En principio, el movimiento de Jesús no era jerárquico, sino mesiánico, y no promovía un orden sacerdotal, ontológico e imperial, sino una experiencia de trascendencia amorosa y de comunión inmediata, de Dios, abriendo un camino de comunicación igualitaria entre los hombres y mujeres, desde los marginados del sistema.

En su identidad más honda, ese movimiento siguió siendo lo que era y así pudo expandirse en medio de una situación de rechazo e incluso de persecución, entre los siglos II y III, penetrando en las estructuras del imperio romano. Pero el mismo, el impulso coordenado de esas tres estructuras de poder (helenismo, imperio romano y judaísmo del templo) le llevó a la creación de una estructura de poder, entendida no sólo como fuente de corrupción, sino como corrupción institucional.

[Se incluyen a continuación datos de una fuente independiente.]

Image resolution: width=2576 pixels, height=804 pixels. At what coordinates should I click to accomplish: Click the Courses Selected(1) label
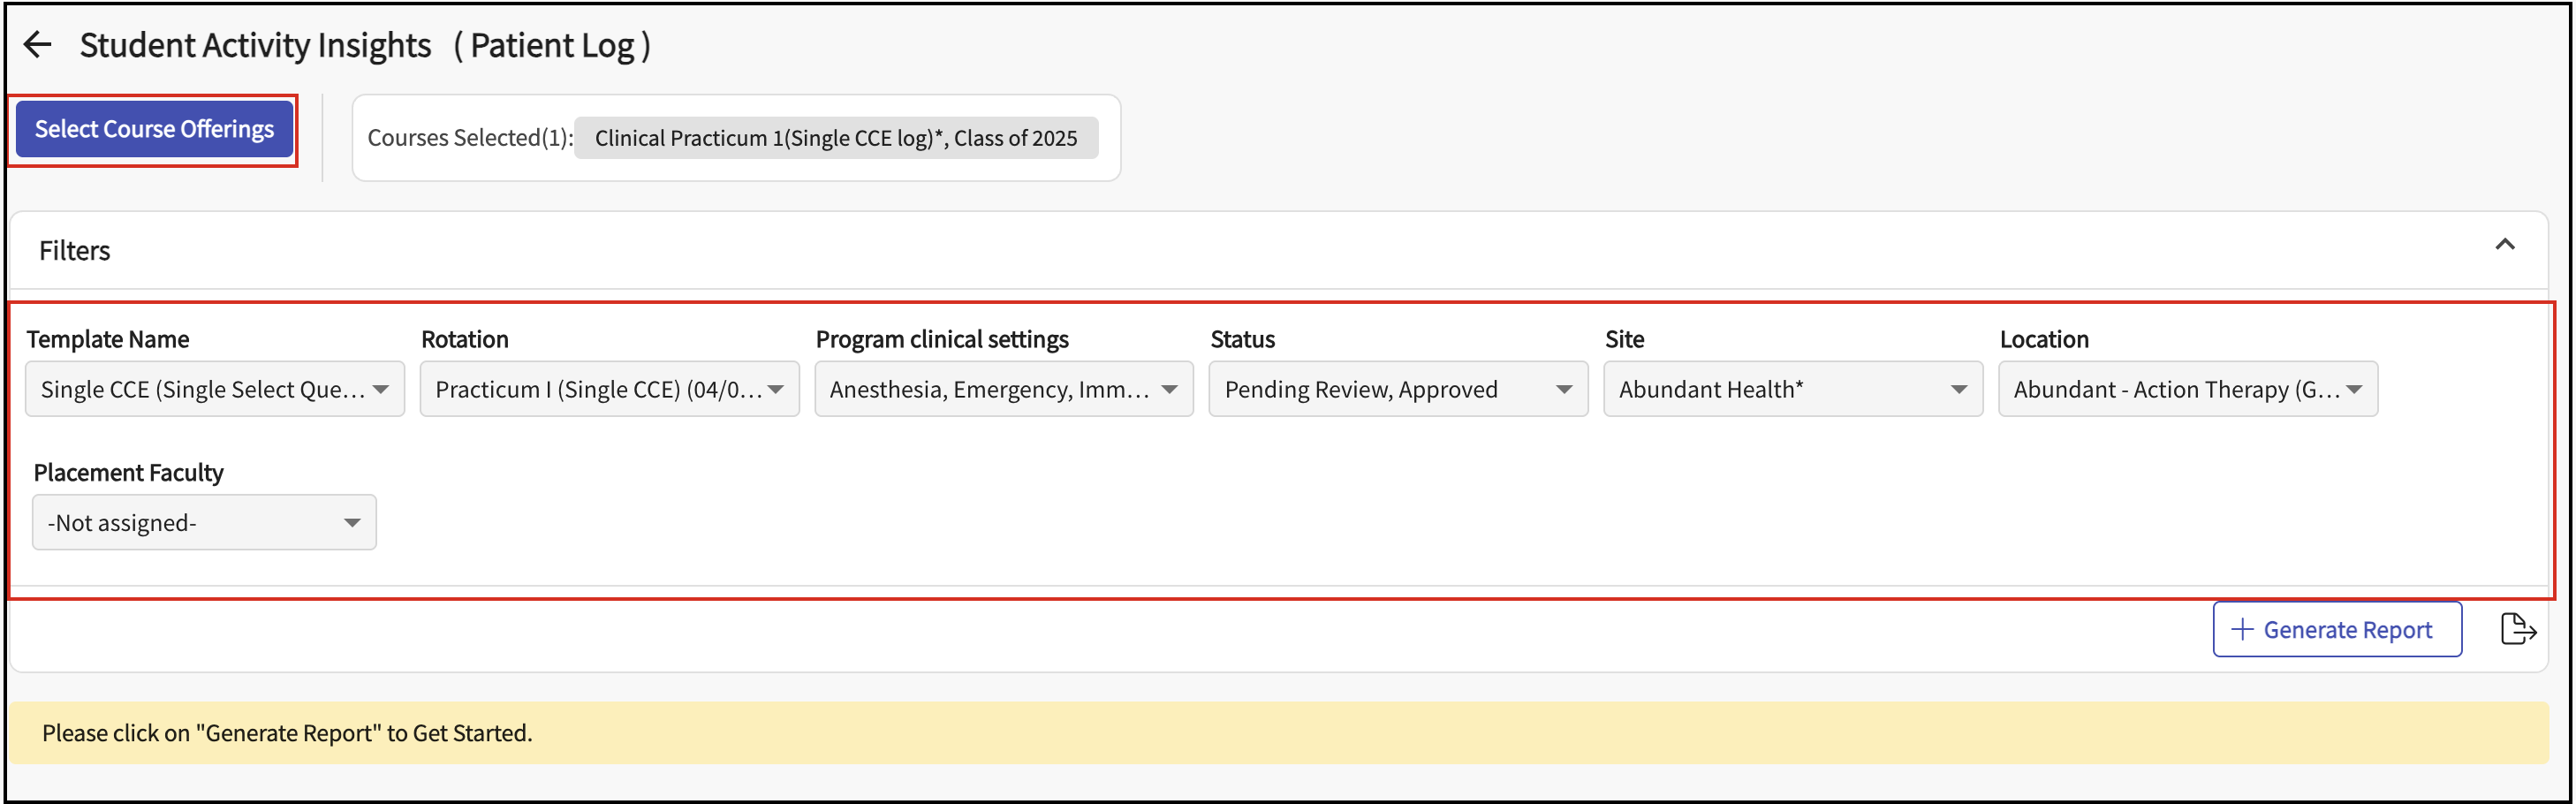(x=469, y=138)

De esa forma surgió el clero, formado por obispos, presbíteros y diáconos varones que, formando parte de la iglesia, se elevaban sobre el resto de sus miembros, como representantes especiales de Jesús, con autoridad sagrada, de forma que la Iglesia, que había nacido de y para los pobres, se convirtió en institución de poder sagrado, quizá al servicio de los pobres, pero desde arriba. Surgió así el pueblo cristiano, formado ahora por laicos es decir, cristianos pasivos, que escuchan la palabra y reciben los sacramentos que les ofrece el clero, al que sostienen con sus aportaciones económicas.

3. Una conclusión abierta.

Esa división jerárquica del cristianismo prestó un servicio externo, pues sólo por ella se pudo estabilizar la iglesia, como organización unitaria y eficaz (subsistema sacral), dentro de un imperio al que los cristianos, en principio, habían desacralizado, pero no es evangélica, ni responde al impulso originario de la Iglesia.

Esa es la paradoja: los cristianos rechazaron el carácter religioso del Imperio romano, siendo perseguidos por ello, pero, a lo largo de un proceso fascinante (y peligroso) de refundación, acabaron asumiendo muchos rasgos de ese imperio, hasta sustituirlo. En este contexto hablamos de una «inculturación jerárquica» (judía, helenista y romana) de la iglesia, que ha sido la más antigua y duradera, pues ha seguido influyendo hasta el día de hoy

Así se expresa a mi juicio, la experiencia de fondo del libro de B. P. Andreo, que empieza hablando de la corrupción del poder económico-social del sistema capitalista, para hablar al fin de la corrupción de la iglesia, entendida de un modo estructural, más que personal. Esa visión de la Iglesia entendida como un orden gradual de poder, que salva a los hombres desde fuera (desde arriba), ha podido ofrecer en otro tiempo algunos servicios de suplencia, pero en sí misma no es cristiana y debe ser rechazada y superada de un modo radical en nuestro tiempo.
Pues bien, en este contexto, puedo y debo afirmar que las dos corrupciones de fondo de las que habla el libro de B. P. Andreo se vinculan y apoyan entre sí: la tríada apocalíptica del sistema (capital-empesa-mercado) y la tríada jerárquica de la Iglesia (poder ontológico, jerárquico y sacerdotal).


Así ha insinuado el autor con suficiente claridad, pero no lo ha desarrollado temáticamente, cosa que podrá hacer sin duda en otro libro, pues le queda (nos queda) un fecundo campo de trabajo. En esa línea, a modo de palabra final, me atrevería a decirle: “Bernardo, estamos ante un gran compromiso de evangelio, por un mundo distinto, por una iglesia diferente. Poco es lo que yo puedo ofrecerte. Pero puedes contar conmigo, pues tu libro me ha enganchado, y así espero que enganche a otros muchos lectores y agentes sociales y cristianos”.